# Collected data
• • • • • • •

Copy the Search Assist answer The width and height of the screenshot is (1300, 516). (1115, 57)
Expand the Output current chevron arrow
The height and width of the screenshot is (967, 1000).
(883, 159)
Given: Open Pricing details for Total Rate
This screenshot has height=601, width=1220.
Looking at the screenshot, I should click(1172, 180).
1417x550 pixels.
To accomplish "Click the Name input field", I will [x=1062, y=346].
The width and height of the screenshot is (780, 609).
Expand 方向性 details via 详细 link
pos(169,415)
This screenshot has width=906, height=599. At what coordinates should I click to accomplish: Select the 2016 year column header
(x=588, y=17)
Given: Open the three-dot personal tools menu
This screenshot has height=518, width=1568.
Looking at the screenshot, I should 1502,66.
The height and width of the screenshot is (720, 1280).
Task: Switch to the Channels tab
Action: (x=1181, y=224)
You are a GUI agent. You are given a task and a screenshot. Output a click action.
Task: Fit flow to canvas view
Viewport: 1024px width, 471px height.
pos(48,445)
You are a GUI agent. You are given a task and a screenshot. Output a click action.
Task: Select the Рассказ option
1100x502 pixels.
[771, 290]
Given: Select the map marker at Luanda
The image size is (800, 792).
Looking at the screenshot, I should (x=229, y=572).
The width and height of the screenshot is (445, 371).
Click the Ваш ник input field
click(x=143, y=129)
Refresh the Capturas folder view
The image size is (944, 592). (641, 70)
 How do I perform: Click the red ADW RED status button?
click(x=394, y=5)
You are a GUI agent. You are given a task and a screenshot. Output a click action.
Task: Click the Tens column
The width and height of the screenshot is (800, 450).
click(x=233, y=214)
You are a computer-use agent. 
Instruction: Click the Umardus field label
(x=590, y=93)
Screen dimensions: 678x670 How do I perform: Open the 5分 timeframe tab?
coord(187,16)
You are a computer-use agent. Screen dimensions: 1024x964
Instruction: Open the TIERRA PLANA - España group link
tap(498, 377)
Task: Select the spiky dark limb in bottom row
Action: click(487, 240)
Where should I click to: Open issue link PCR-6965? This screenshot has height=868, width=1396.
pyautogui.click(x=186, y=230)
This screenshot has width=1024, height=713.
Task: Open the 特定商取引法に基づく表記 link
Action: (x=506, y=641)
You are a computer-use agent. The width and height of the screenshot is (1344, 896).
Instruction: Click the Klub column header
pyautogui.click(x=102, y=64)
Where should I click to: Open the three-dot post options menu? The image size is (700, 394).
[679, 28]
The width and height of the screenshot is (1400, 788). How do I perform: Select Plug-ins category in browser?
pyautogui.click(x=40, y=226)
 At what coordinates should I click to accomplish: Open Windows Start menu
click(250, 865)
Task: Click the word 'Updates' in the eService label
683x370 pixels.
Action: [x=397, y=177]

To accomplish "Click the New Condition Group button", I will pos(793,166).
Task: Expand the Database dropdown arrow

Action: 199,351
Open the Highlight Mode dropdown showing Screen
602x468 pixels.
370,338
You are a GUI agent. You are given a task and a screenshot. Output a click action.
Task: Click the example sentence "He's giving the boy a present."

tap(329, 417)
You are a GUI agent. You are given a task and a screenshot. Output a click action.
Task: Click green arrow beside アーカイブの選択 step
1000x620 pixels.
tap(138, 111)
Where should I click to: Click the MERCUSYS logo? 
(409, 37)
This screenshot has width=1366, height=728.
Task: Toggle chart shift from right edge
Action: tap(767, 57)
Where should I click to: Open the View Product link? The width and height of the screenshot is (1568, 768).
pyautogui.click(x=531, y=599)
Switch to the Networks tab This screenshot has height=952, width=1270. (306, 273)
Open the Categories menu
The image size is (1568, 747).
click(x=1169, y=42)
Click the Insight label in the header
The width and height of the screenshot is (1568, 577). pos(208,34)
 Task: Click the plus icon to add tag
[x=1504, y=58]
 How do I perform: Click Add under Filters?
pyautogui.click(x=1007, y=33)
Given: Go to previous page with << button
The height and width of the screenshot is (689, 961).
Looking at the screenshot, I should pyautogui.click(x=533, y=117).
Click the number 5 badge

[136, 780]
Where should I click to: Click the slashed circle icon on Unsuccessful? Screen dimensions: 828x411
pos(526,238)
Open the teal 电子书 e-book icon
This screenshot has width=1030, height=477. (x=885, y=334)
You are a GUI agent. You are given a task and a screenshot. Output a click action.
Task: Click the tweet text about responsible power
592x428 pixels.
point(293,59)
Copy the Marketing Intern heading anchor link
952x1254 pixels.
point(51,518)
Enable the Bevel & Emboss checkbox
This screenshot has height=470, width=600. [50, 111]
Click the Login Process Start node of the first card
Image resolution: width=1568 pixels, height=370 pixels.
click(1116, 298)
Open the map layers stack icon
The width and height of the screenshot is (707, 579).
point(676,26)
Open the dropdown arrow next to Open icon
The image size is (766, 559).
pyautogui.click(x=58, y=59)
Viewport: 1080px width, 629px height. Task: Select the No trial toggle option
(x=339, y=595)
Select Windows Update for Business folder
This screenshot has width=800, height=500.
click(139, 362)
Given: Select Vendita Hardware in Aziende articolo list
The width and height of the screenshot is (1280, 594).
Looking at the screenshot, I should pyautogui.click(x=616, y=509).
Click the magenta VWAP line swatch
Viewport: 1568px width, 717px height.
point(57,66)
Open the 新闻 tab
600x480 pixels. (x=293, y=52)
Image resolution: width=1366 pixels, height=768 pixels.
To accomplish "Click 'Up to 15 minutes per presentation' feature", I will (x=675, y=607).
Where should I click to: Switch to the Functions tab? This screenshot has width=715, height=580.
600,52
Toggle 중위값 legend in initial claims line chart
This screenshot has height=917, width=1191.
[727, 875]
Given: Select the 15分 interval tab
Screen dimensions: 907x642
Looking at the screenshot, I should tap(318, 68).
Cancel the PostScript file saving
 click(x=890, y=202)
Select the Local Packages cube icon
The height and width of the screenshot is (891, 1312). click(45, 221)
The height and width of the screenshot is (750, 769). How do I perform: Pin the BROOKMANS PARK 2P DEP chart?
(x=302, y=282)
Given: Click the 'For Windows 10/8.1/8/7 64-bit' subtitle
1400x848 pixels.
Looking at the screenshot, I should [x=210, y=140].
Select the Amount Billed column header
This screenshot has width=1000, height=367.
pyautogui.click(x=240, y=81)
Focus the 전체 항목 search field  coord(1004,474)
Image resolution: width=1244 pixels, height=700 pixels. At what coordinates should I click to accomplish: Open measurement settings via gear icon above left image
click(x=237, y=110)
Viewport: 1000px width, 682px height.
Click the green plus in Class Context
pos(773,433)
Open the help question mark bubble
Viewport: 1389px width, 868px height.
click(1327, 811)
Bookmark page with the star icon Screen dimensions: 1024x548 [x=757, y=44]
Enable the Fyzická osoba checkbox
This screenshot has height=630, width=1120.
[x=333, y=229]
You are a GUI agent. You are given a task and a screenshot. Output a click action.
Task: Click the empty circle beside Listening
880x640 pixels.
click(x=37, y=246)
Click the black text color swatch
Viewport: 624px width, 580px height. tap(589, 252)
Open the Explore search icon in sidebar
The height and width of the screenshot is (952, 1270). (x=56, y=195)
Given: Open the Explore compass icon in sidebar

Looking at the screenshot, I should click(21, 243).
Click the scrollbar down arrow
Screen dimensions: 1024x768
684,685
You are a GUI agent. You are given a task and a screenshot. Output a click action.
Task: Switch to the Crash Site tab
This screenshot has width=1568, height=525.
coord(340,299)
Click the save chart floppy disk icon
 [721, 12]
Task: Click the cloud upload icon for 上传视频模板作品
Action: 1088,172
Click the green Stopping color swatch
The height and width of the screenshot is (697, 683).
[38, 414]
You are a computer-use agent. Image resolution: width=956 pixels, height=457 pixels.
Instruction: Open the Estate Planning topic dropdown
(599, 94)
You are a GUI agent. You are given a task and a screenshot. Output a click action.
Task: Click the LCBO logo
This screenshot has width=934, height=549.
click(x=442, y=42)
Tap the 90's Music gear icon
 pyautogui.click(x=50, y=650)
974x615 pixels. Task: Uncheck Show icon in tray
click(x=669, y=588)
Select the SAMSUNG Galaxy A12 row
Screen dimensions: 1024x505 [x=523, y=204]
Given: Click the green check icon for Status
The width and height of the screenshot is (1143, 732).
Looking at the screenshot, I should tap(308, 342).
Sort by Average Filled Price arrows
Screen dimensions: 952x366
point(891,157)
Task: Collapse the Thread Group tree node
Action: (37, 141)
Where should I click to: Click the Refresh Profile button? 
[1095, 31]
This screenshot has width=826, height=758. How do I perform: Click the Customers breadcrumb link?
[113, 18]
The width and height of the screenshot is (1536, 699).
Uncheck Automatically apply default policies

• • • • • • •

# EXERCISE
All lines of the data that hold "will" need to be copied.

# OUTPUT FOR THIS TASK
To accomplish "Click the Name input field", I will [x=1062, y=346].
To accomplish "Click the New Condition Group button", I will pos(793,166).
To accomplish "Click 'Up to 15 minutes per presentation' feature", I will (x=675, y=607).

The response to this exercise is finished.